When you reach the line containing "237x134 pixels." in the data below, begin returning lines exactly as written, and stop once the line containing "This screenshot has" has been returned.

◆ Task data ◆
------------------------------

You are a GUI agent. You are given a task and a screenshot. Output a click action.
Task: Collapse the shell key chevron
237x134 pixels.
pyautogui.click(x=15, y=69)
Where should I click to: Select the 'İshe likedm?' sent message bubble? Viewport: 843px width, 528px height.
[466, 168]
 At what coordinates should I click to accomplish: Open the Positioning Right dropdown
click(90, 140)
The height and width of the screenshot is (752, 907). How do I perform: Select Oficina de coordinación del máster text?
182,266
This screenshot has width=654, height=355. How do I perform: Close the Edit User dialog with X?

------------------------------

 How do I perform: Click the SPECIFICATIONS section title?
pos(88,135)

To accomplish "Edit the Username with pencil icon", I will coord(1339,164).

------------------------------

◆ Task solution ◆
237x134 pixels.
pyautogui.click(x=15, y=69)
Where should I click to: Select the 'İshe likedm?' sent message bubble? Viewport: 843px width, 528px height.
[466, 168]
 At what coordinates should I click to accomplish: Open the Positioning Right dropdown
click(90, 140)
The height and width of the screenshot is (752, 907). How do I perform: Select Oficina de coordinación del máster text?
182,266
This screenshot has width=654, height=355. How do I perform: Close the Edit User dialog with X?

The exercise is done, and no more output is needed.